On the one hand, as a targeted therapeutic macromolecule, MDNA55 cannot cross the blood-brain barrier and must be delivered directly to the tumor during administration, making it impossible to conduct controlled trials with a placebo-recruited control group. On the other hand, patients with recurrent glioblastoma have limited survival times, and many who urgently need treatment decline to participate in clinical trials due to concerns about being assigned to the control group.

 

To address Medicenna’s needs, Medidata first designed a hybrid control arm protocol for the Phase III trial based on the results of the MDNA55 Phase II trial. It then leveraged its own database of more than 7 million anonymized patient records to construct a synthetic control arm that matched the patient characteristics. Finally, Medidata employed propensity score matching, a statistical method, to ensure that the AI-enabled synthetic control arm was well-balanced and comparable to the treatment arm.

 

Medidata successfully helped Medicenna reduce the enrollment of 100 control-group patients in its upcoming Phase III trial, marking a pioneering use of hybrid external controls in rare disease trials.
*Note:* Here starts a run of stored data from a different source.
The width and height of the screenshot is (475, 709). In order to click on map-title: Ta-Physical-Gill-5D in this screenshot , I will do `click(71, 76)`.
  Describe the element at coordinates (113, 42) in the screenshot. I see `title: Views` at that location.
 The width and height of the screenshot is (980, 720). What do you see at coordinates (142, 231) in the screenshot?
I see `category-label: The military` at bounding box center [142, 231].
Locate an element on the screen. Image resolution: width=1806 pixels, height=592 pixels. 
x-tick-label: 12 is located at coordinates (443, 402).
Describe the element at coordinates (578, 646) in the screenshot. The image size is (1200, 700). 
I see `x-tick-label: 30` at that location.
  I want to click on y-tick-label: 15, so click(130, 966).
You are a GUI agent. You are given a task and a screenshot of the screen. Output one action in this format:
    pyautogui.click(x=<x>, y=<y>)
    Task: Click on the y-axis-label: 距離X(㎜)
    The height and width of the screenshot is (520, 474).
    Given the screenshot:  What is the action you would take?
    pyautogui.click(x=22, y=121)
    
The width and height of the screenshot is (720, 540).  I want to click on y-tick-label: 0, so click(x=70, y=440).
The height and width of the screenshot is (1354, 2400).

This application of AI-generated synthetic control arms will increase the probability that enrolled patients receive the investigational drug, is expected to improve enrollment rates, and accelerate trial timelines without compromising the scientific interpretability of the study.

 

Overall, whether through quality improvement and efficiency enhancement across the entire workflow or by creating AI-generated synthetic control groups for specific scenarios, the integration of AI has enabled digital clinical trial companies to engage more deeply in new drug clinical trials, thereby more effectively facilitating the market launch of innovative drugs.

 

Meanwhile, innovative pharmaceutical companies’ global expansion will also benefit from continuous breakthroughs in AI technology. Empowered by more efficient digital tools for clinical trials, we may see more high-quality domestic products gain regulatory approval at an accelerated pace, thereby benefiting patients worldwide.